There was a time when the White House knew the difference between a national stage and a television set.
That may sound nostalgic, even unfair. Every generation believes standards have fallen since its own golden age. The past always looks better when viewed through a chandelier. But sometimes the contrast is too sharp to ignore.
I remember when, in November 1961, President John F. Kennedy and Jacqueline Kennedy welcomed Pablo Casals to the White House. Casals was not merely a famous cellist. He was one of the great musicians of the twentieth century, a man whose art was inseparable from conscience.

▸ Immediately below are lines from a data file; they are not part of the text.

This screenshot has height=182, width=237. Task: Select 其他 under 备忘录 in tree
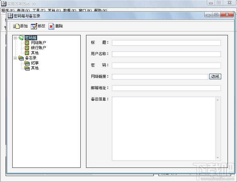(35, 68)
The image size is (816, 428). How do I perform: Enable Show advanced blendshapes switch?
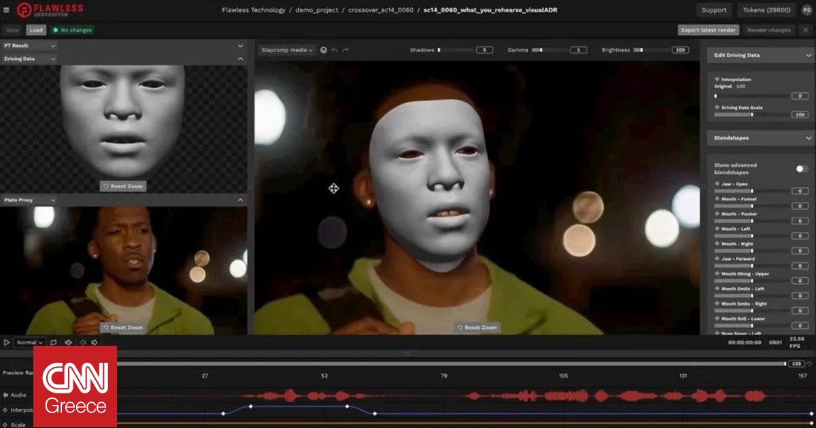tap(802, 168)

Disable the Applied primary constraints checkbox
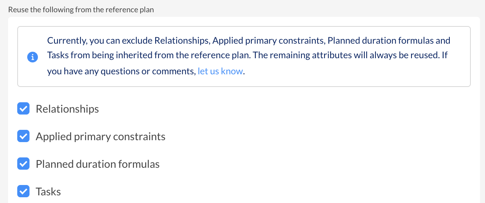pos(23,136)
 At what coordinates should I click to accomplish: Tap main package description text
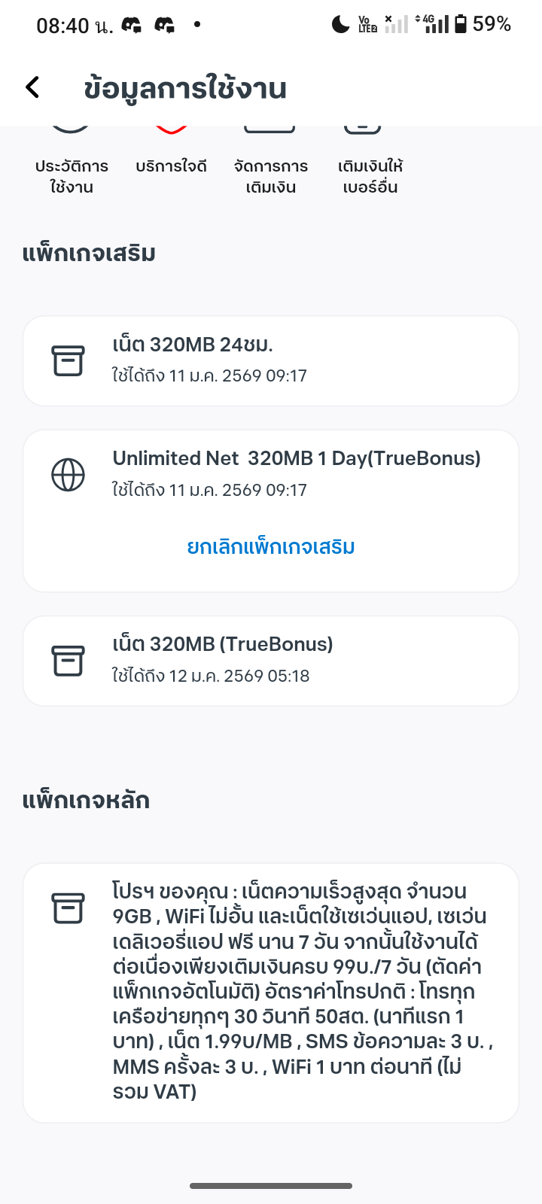point(301,991)
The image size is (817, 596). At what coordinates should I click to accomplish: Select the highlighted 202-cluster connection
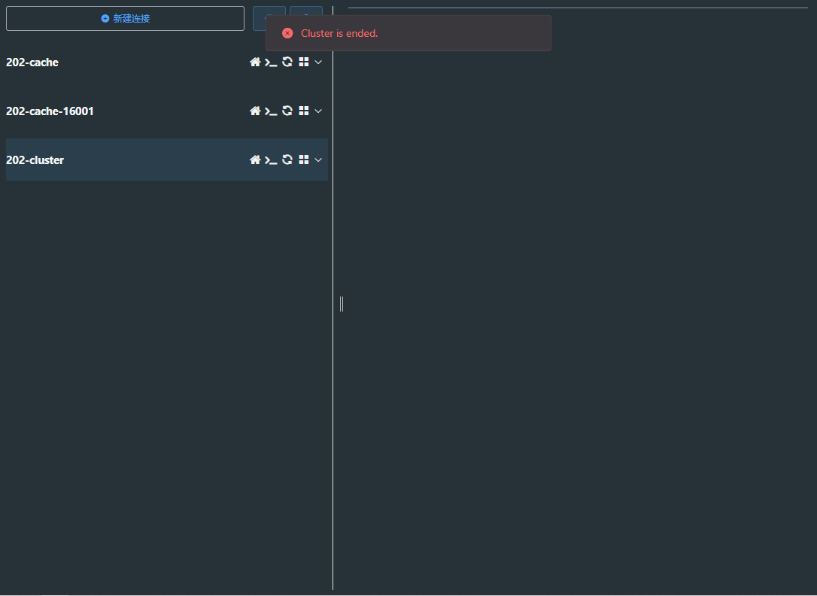tap(113, 160)
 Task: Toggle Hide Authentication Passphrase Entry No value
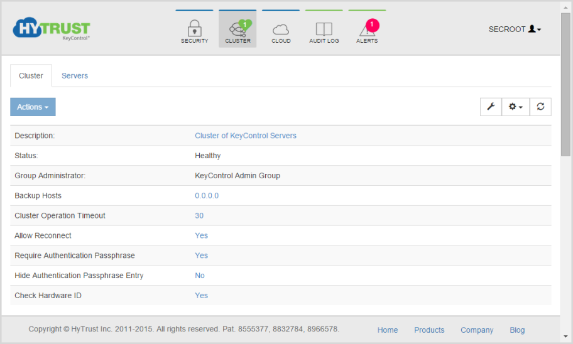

His presence in the East Room carried the dignity of music, exile, politics and moral seriousness.
A year later, Kennedy hosted Nobel Prize winners at the White House and famously observed that it was perhaps the greatest gathering of talent and human knowledge ever assembled there, “with the possible exception of when Thomas Jefferson dined alone.”
It was a clever line, but it was more than that. It revealed a presidential understanding of the White House as a place where the country displayed not only power, but aspiration. America was not merely rich, strong or loud. It was capable of honoring intellect, beauty, science, literature and achievement.
And then came Donald Trump, who looked at the South Lawn — that green ceremonial space of state arrivals, Easter egg rolls, Marine One departures and solemn presidential moments — and apparently thought: this place needs a cage.
The problem is not that........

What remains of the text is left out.